12月6日発売の「ナイトランド・クォータリー」Vol.19、特集は「架空幻想都市」

 12月6日発売の「ナイトランド・クォータリー」Vol.19、特集は「架空幻想都市」です。M・ジョン・ハリスン「ヴィリコニウムの騎士」、ロード・ダンセイニカルカッソンヌ」、リン・カーターの〈シムラナ・サイクル〉の初紹介、ブラム・ストーカー賞候補作家カイラ・リー・ウォード他、翻訳は8編!
 翻訳はその他、ウィリアム・フォークナーカルカッソンヌ」、フランク・オーウェン(約30年ぶり紹介)、マーク・サミュエルズ(初紹介)、ウィリアム・ミークルのロック小説。
 日本人作家は、朝松健、図子慧、石神茉莉の書き下ろし。
 梵寿鋼、垂野創一郎のロングインタビュー、各種ガイドや批評も充実!
批評については、磯達雄、深泰勉、私。連載コラムは、安田均友成純一。

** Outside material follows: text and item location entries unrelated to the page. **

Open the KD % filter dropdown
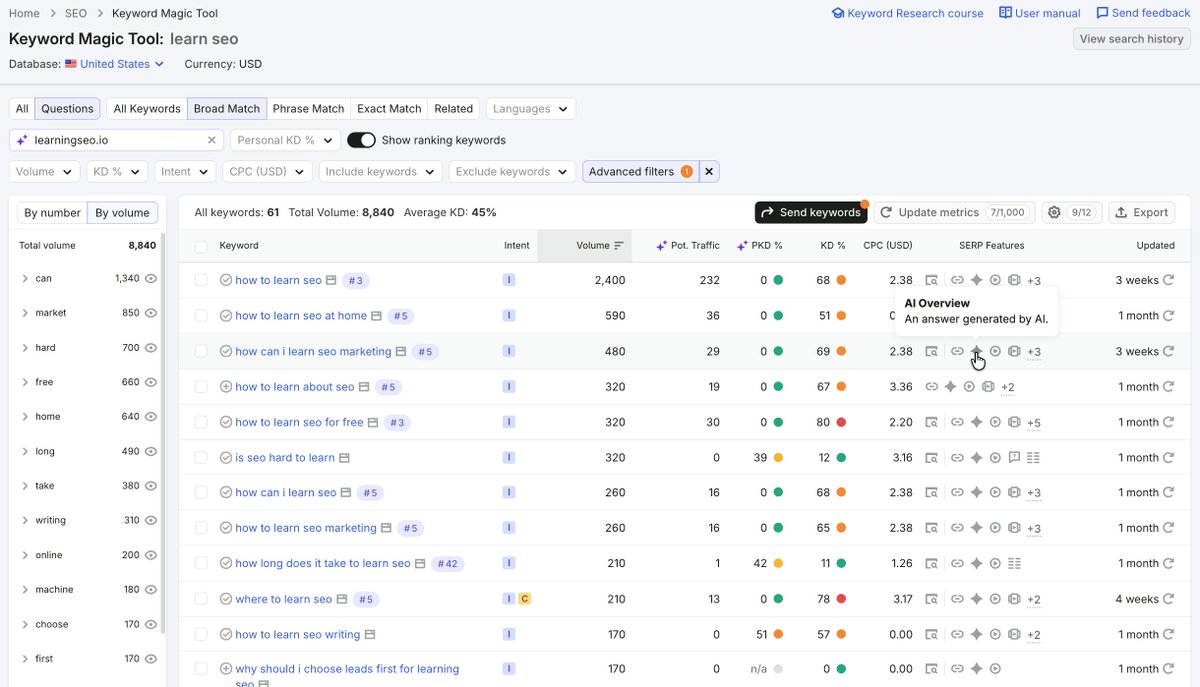This screenshot has width=1200, height=687. pyautogui.click(x=117, y=172)
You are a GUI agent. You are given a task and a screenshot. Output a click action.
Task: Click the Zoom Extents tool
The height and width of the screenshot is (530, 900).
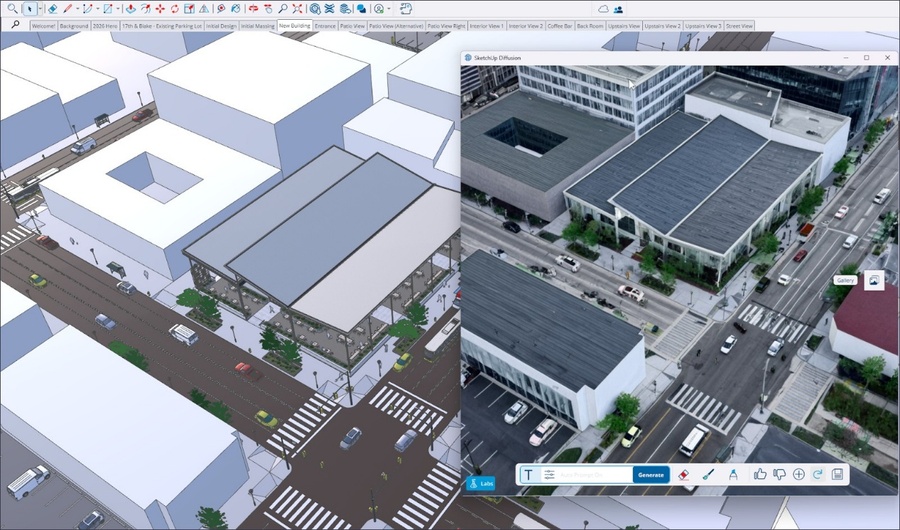(297, 8)
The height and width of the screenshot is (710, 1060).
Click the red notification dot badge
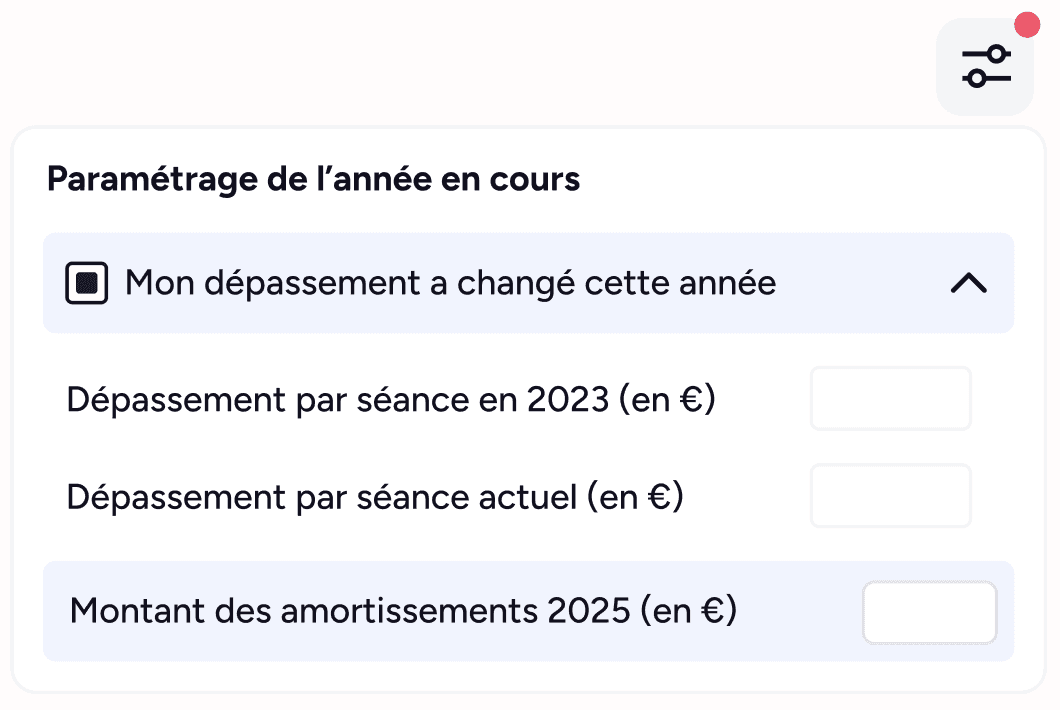[x=1027, y=25]
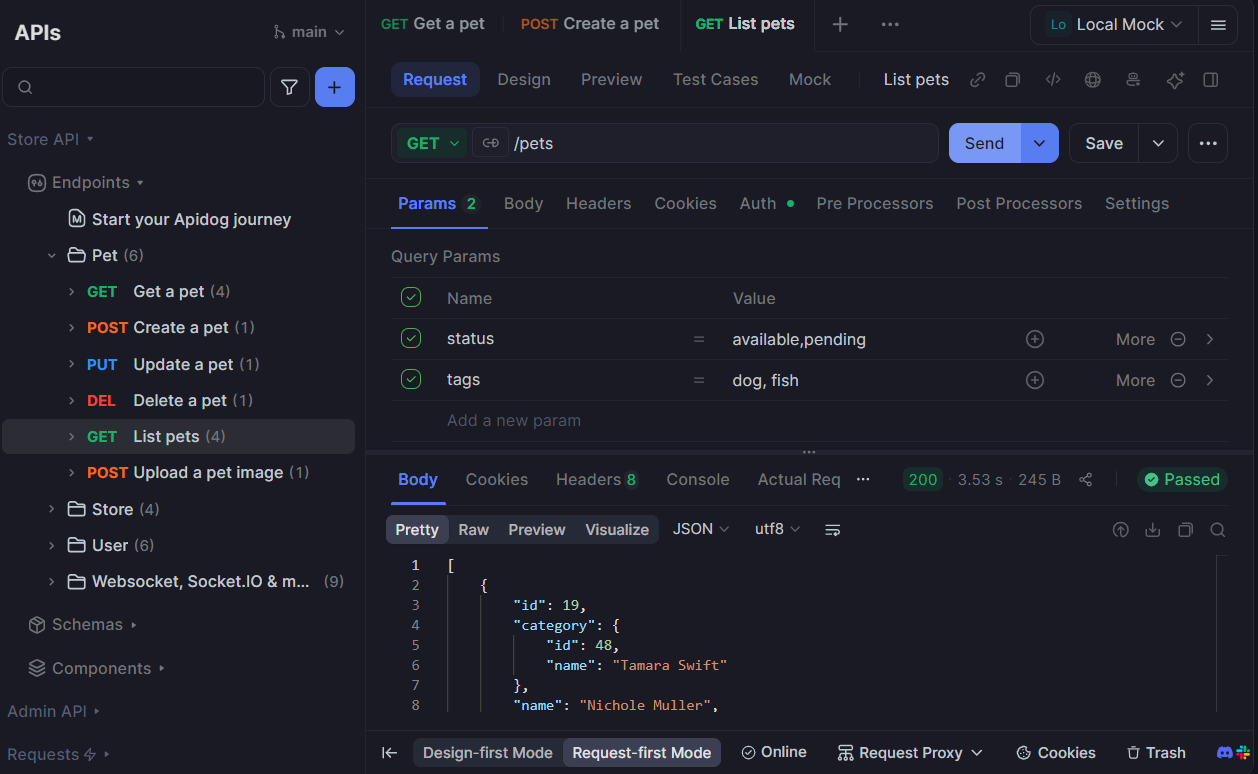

松島梨恵の展覧会レポートもあります。
 翻訳家は、和爾桃子、大和田始、渡辺健一郎、待兼音二郎、徳岡正肇、それに私が参加しています。
(以上、敬称略)

 補足すると、〈シムラナ・サイクル〉というのはリン・カーターがダンセイニへリスペクトを捧げて書いた架空神話体系。フォークナーの「カルカッソンヌ」はヨクナパトーファ・サーガとは別系列の幻想譚、いずれも傑作。
 図子慧の新作は、もう一つ別の小説「ルート12」が、今週末の文学フリマに出る『妖ファンタスティカ2』にも載ります。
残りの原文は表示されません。